Far from alone, research I have conducted over the past year shows the incredible burden a profit-driven system places on some of our most vulnerable and marginalized. Since August 2022 I have been working with the Langston Centre Health Equity Taskforce in Johnson City, Tennessee to address health disparities between Black and white folks in our community. I was fortunate enough to present my findings to the US government’s Appalachian Regional Commission in Washington, DC and help organise a local health fair, which is coming up next week.

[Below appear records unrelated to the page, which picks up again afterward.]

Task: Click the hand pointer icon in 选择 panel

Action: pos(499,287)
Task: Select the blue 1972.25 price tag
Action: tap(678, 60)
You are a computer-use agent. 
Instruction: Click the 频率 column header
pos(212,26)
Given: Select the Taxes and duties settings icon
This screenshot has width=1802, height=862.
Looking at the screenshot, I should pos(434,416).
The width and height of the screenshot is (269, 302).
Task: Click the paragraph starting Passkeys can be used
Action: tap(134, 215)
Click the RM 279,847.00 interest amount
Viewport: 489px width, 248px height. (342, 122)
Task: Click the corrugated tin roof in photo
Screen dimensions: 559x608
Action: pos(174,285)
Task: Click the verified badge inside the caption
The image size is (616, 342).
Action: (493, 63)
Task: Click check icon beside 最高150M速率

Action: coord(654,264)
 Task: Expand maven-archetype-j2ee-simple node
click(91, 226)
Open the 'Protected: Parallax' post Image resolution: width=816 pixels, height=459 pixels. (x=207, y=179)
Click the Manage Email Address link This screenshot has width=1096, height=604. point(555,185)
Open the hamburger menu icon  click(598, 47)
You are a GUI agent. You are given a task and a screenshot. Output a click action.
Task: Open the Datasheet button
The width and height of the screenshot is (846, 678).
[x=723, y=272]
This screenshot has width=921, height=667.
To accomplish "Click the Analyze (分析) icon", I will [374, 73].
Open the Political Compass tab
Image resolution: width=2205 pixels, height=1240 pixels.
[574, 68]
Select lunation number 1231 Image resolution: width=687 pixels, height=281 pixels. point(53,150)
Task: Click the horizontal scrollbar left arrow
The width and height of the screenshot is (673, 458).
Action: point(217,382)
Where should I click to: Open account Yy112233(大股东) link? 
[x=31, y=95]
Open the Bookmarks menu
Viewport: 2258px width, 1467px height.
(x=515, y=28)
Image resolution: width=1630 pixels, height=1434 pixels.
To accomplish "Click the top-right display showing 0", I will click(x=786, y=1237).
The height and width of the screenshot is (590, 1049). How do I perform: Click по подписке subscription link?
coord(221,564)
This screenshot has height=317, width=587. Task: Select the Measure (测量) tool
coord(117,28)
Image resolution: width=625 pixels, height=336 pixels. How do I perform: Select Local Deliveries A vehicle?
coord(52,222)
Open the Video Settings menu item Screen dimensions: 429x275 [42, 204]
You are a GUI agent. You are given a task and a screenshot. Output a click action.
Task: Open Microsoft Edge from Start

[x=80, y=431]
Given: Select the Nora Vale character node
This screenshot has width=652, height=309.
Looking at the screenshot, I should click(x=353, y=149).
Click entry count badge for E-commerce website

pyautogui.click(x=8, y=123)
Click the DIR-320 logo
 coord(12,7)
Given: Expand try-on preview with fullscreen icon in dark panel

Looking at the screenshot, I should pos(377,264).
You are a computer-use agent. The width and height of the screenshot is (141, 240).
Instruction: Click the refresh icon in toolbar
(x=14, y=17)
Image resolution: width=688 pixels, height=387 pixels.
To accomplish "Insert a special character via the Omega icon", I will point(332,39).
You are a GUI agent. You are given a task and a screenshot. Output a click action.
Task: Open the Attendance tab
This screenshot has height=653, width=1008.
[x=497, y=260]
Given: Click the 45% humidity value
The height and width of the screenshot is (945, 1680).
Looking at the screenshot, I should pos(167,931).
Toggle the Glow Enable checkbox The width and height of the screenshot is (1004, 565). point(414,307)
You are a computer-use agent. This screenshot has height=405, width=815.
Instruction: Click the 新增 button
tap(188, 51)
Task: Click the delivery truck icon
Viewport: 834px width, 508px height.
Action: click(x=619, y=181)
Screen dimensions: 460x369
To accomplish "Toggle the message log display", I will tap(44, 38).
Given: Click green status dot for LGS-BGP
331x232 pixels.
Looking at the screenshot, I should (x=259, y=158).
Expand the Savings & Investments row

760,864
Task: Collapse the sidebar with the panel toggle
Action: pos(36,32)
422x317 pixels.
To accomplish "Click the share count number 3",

Yet I have also heard heartbreaking stories about the prohibitive cost of healthcare and prescriptions, and though my work is focused on racial inequities — people of color are more likely than white people to be uninsured — healthcare costs are something that affect all Americans. Uninsured rates are also higher in rural areas, with the KFF (a leader in healthcare research and journalism) linking this to the epidemic of rural hospital closures. It certainly makes sense when you consider that the uninsured are less likely to afford the exorbitant hospital bills which help these supposedly altruistic institutions turn a profit. Of the over 180 rural hospitals closed since 2005, five have been in Retton’s extremely rural home state of West Virginia. That number may seem small, but when you consider the long distances rural people often have to travel to receive medical attention, you begin to see the crisis.
This inherent inequity has material costs for the American people — costs that go beyond their health and wellbeing, though that should be cost enough. In researching my presentation to the ARC, I found some shocking data: the Centers for Disease Control and Prevention reports that high blood pressure, diabetes, smoking, physical inactivity, and obesity alone “cost US employers $36.4 billion a year because of employees missing days of work.” Heart disease and stroke cost American companies $147 billion annually in lost productivity. Dental disease leads to a loss of $45 billion in productivity. “This lost productivity for companies translates into lost earnings for workers,” I explained to the ARC. “Economic disparities and health disparities go hand-in-hand. The Office of Disease Prevention and Health Promotion’s Healthy People 2030 initiative reports that ‘unmet social needs, environmental factors, and barriers to accessing health care contribute to worse health outcomes for people with lower incomes.’”
None of this is new information. We’ve rehashed the topic of our inadequate healthcare system for years. What worsens the frustration, however, is that we’ve ultimately done nothing to address it. The Affordable Care Act was a step in the right direction, but the lack of a public option was a betrayal which rendered it virtually meaningless.
Americans like Retton and those I have interviewed in my work with the Task Force — hell, you and I — deserve better. We will only get better, though, when we end the politics of envy that divides the working class along racial and geographic lines and come together to demand fair and equitable healthcare, free at the point of access. Americans must stop fighting each other and start demanding a healthcare system that saves our lives without destroying them. I pray for Retton’s speedy recovery. I also pray for a day when a world-famous athlete nor anyone else must resort to begging strangers online to receive the healthcare they desperately need. This inhumane system failed Mary Lou, and it is failing us all.